Return every line from the records below with the string "pixels".

--*--

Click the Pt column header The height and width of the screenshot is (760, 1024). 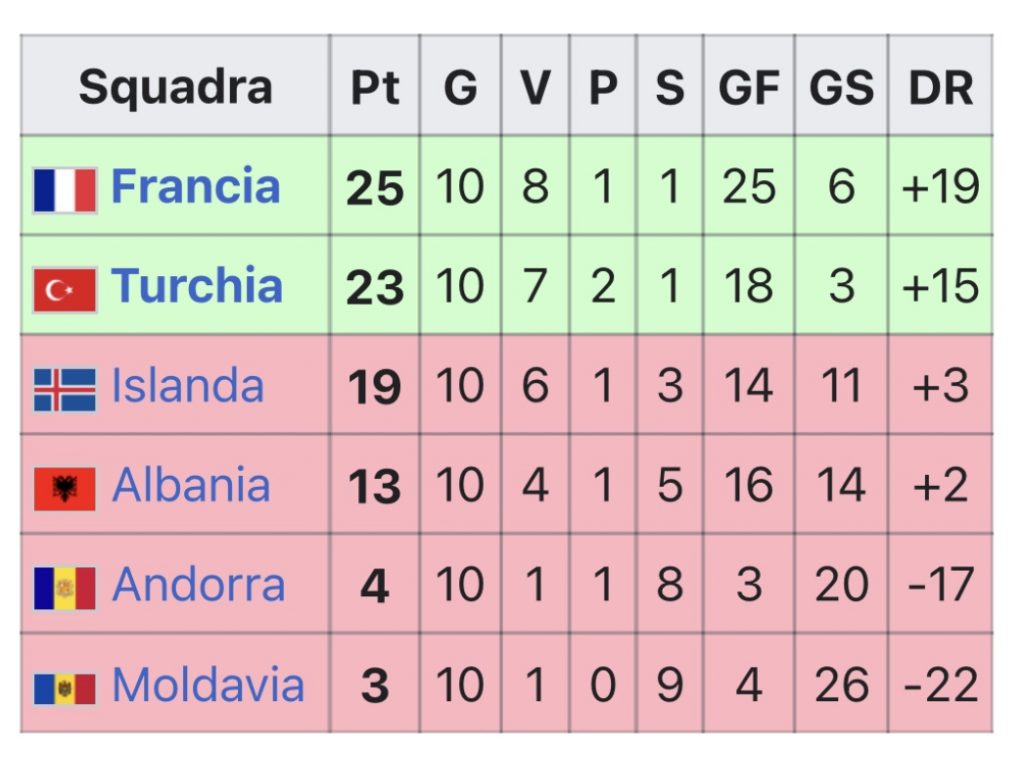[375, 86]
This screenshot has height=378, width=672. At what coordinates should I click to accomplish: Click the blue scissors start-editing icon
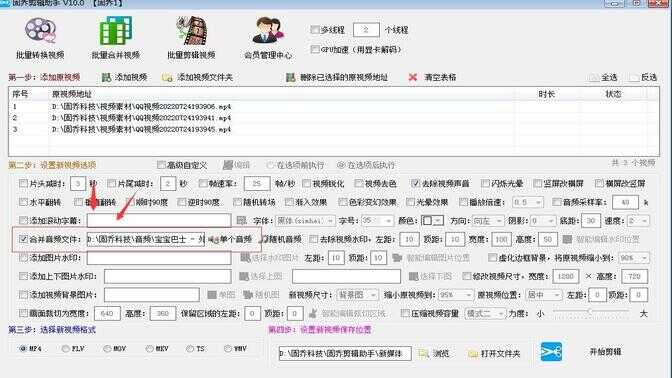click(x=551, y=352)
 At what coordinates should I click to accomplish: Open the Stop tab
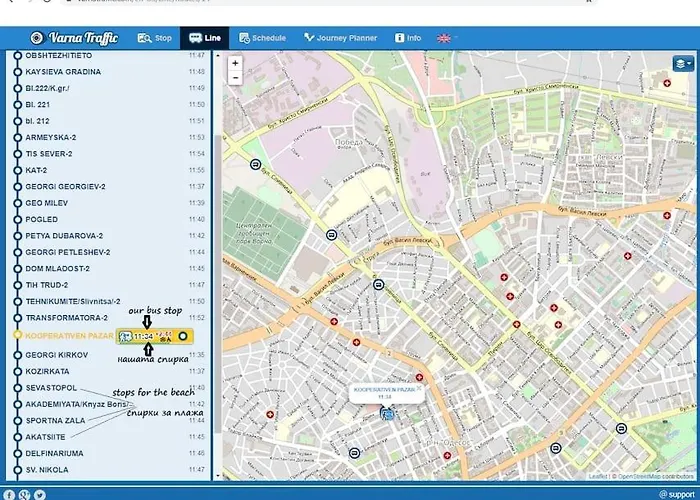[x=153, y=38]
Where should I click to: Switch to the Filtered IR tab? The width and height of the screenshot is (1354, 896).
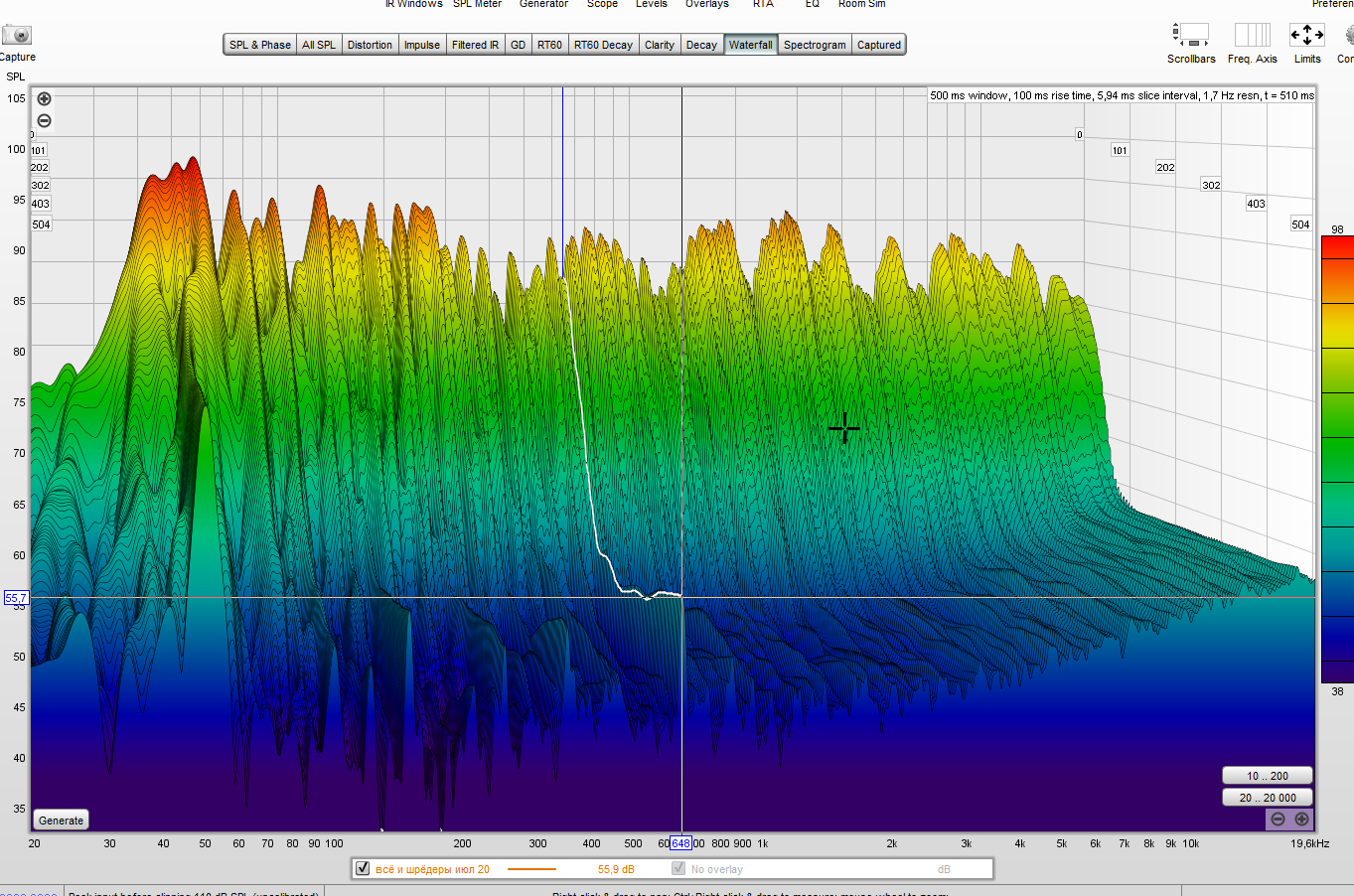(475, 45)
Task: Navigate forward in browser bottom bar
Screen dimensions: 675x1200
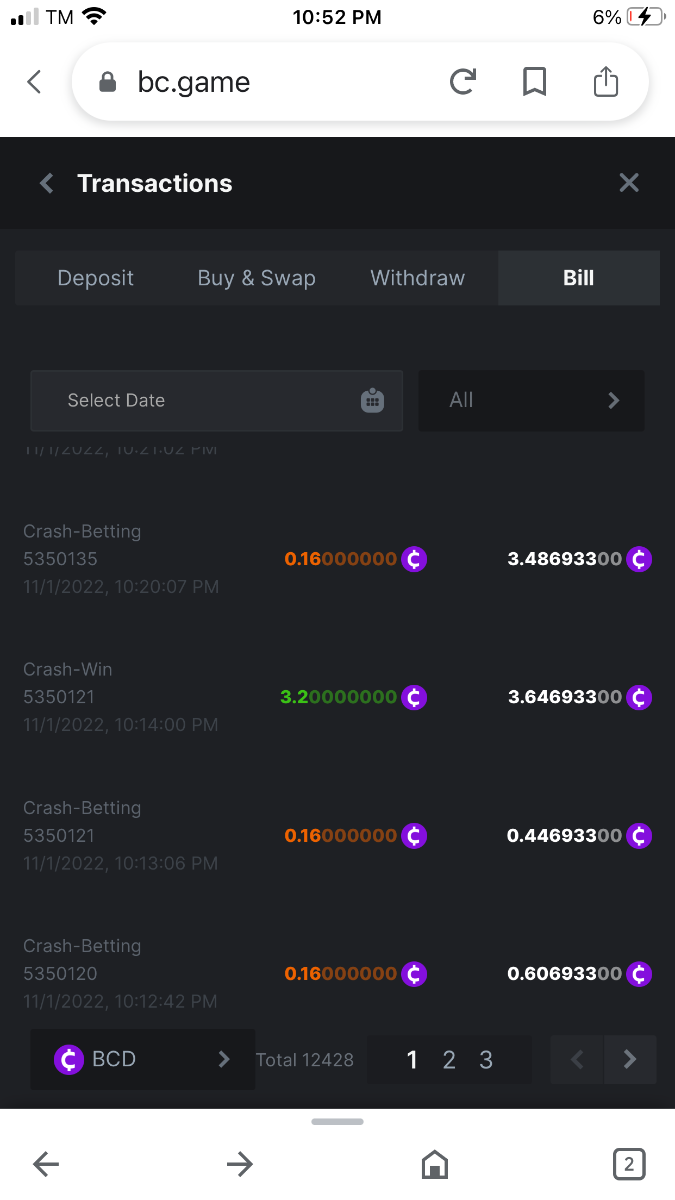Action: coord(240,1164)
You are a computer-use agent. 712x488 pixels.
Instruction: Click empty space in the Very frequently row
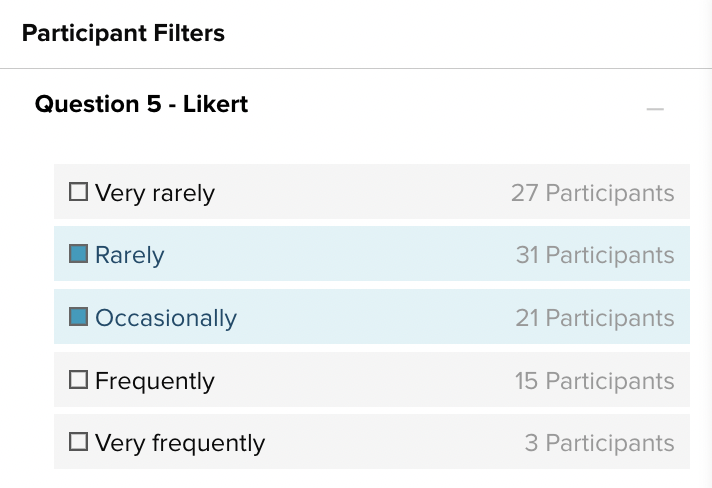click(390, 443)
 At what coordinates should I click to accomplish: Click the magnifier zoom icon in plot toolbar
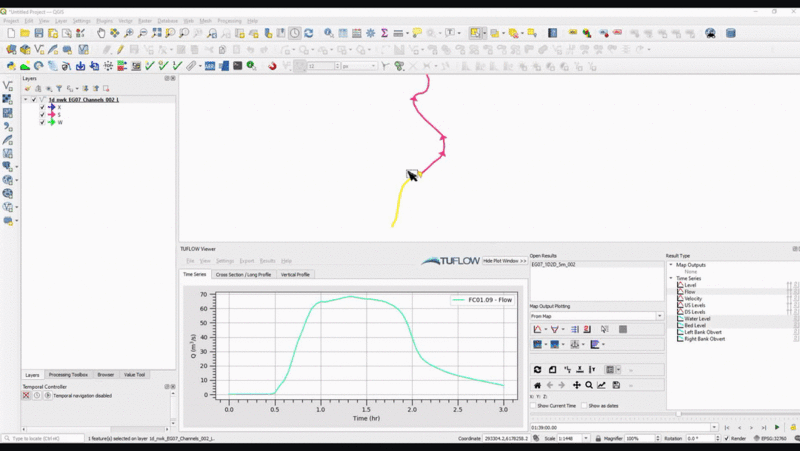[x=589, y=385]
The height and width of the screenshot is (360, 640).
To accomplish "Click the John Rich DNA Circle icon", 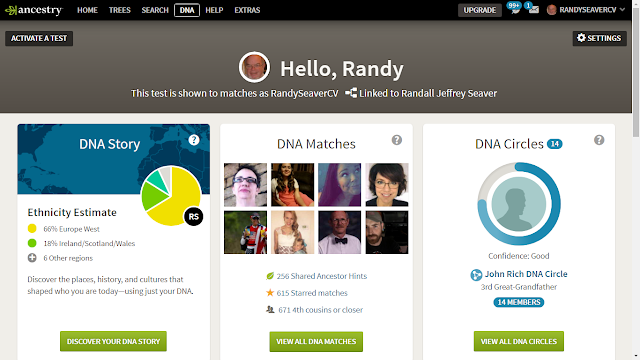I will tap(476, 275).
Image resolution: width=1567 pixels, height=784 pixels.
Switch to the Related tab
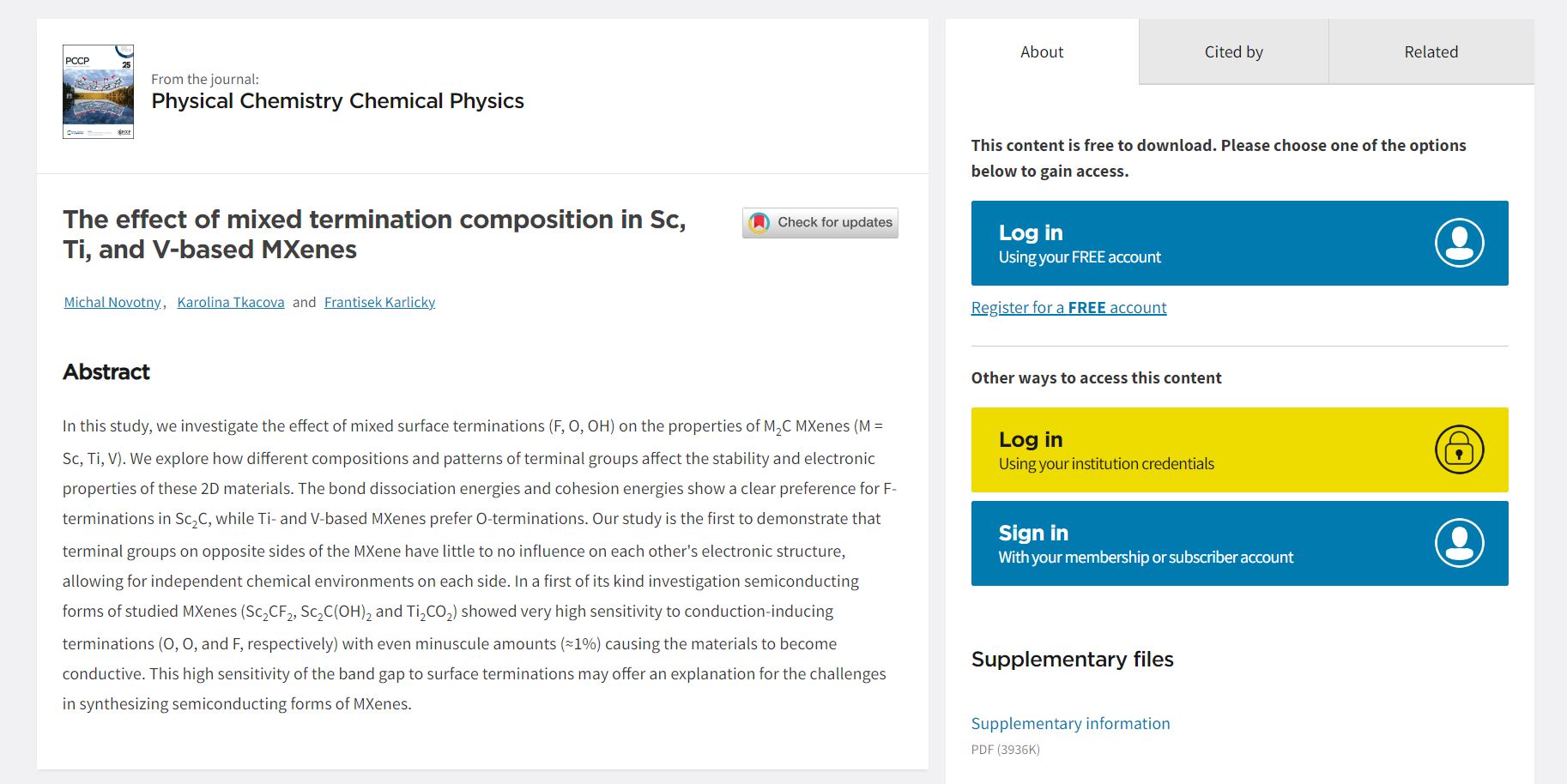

--*--

**Answer box**.
You are a computer-use agent. 712x488 pixels.
Image resolution: width=1567 pixels, height=784 pixels.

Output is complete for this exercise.